Musk’s lawsuit also seeks Altman’s ouster from OpenAI’s board. Musk’s decision to stop funding the company contributed to a bitter falling out between the former allies. Musk says he was responding to deceptive conduct that OpenAI’s board picked up on when it fired Altman as CEO in 2023 before he got his job back days later.

But the trial also carries risks for Musk, who last month was held liable by another jury for defrauding investors during his $44 billion takeover of Twitter in 2022. Any damaging details about Musk and his business tactics could be particularly hurtful now because his rocket ship maker, SpaceX, plans to go public this summer in an initial public offering that could make him the world’s first trillionaire.

However it turns out, the trial is expected to provide riveting theater, with contrasting testimony from two of technology’s most influential and polarizing figures in the 54-year-old Musk and the 41-year-old Altman.

“Part of this is about whether a jury believes the people who will testify and whether they are credible,” Gonzalez Rogers said during a court hearing earlier this year while explaining why she believe the case merited a trial.
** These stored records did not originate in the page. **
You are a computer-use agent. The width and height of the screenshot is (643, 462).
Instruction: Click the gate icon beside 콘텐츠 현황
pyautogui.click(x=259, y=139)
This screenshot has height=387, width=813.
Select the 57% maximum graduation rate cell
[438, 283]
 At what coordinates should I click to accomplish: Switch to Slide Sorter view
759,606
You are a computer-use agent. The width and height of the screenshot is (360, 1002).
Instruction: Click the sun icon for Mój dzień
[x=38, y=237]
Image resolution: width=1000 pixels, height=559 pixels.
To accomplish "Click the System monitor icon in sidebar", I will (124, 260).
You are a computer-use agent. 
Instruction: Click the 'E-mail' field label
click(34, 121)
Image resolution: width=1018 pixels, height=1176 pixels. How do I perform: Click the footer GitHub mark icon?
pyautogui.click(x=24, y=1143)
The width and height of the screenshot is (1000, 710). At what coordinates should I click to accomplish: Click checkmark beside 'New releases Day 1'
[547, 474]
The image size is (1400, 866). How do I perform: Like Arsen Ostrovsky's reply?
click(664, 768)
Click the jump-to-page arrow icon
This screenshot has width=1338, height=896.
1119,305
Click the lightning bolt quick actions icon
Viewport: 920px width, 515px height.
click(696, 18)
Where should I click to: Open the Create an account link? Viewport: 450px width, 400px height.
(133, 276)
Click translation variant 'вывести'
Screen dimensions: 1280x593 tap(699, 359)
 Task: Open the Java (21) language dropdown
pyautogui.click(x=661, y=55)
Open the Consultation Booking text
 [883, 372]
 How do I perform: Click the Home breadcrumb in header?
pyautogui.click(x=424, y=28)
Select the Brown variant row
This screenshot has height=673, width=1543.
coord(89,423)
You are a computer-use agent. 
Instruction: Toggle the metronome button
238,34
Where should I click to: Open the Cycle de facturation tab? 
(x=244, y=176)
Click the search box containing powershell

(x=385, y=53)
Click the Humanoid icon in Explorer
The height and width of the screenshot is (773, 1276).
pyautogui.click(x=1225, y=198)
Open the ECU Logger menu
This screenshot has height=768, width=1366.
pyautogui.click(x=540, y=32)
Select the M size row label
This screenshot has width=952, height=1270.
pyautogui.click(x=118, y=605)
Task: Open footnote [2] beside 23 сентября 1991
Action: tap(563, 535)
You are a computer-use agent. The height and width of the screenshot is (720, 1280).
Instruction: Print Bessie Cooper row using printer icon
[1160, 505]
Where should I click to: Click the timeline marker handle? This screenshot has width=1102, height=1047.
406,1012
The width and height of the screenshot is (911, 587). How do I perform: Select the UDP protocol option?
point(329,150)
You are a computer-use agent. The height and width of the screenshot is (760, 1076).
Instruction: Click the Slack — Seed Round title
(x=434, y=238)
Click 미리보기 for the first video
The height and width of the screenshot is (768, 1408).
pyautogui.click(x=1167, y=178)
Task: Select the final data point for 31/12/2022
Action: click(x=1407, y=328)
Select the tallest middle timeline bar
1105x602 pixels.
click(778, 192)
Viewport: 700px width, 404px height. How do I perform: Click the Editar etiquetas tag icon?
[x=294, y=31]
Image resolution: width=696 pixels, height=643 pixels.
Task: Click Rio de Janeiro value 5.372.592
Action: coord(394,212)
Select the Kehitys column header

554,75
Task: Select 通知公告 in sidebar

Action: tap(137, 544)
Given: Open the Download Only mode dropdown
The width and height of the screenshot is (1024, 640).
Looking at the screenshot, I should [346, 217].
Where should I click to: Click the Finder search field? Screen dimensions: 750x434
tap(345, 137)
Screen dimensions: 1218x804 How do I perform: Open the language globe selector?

The judge will make the final decision on the case, with the jury serving in an advisory role.

Musk, whose estimated fortune stands at about $780 billion, has long been hailed as a visionary for his roles creating digital payment pioneer PayPal, electric automaker Tesla and rocket ship maker SpaceX. But he has also provoked backlashes with his social media commentary, unfulfilled promises about Tesla’s self-driving technology and his cost-cutting role last year in President Donald Trump’s administration.

Altman, currently sitting on a roughly $3 billion fortune, didn’t emerge in the public consciousness until the late 2022 release of ChatGPT. The tech boom triggered by that conversational chatbot has led some to liken Altman to a 21st-century version of the nuclear bomb inventor, J. Robert Oppenheimer.